:: Supplied material ::

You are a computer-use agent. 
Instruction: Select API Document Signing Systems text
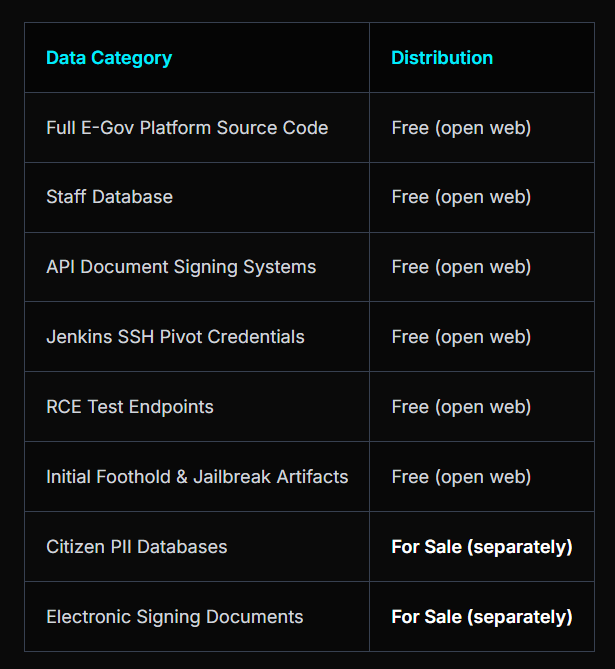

---

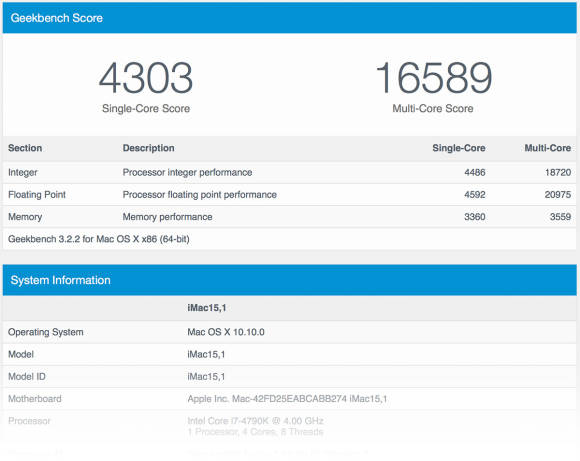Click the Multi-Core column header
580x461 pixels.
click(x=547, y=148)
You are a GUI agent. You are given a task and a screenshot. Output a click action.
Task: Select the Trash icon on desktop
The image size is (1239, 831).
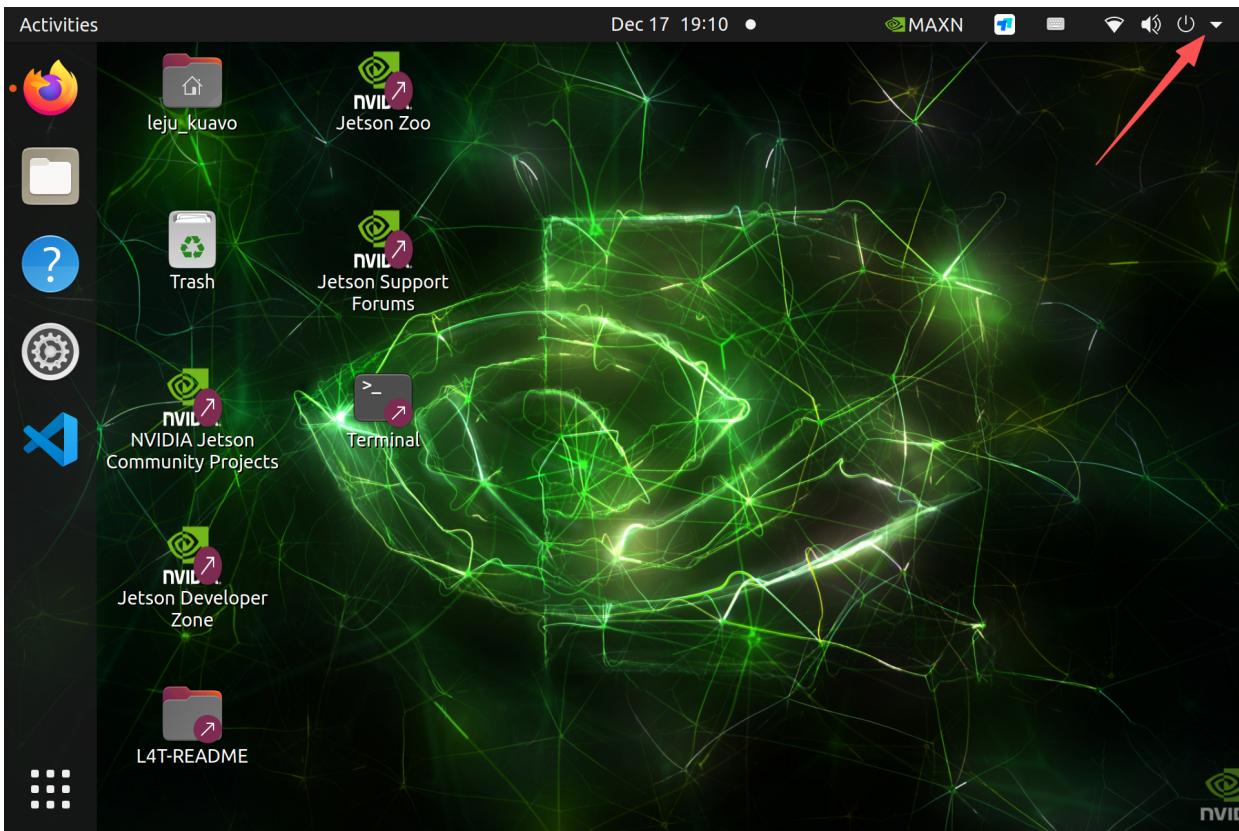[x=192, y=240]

---

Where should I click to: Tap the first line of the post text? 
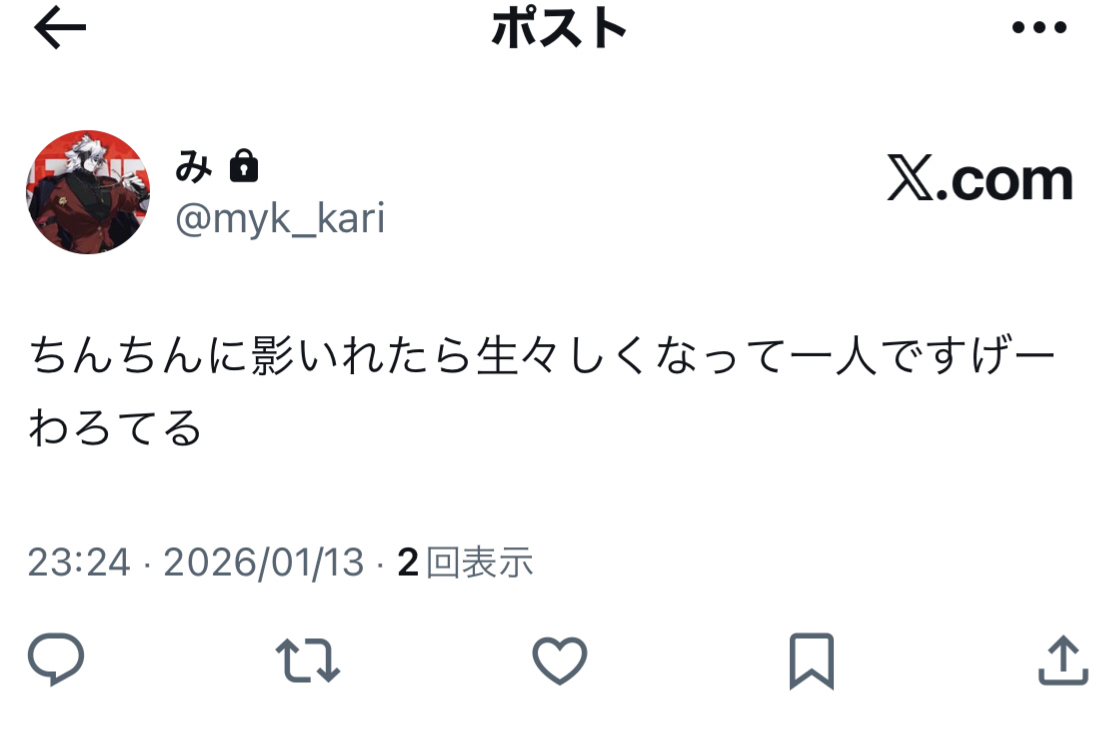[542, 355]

:: What you should do ::
Give the count of lines in the listing above that hold the word "agent", and say nothing else.

:: Output for this task ::
2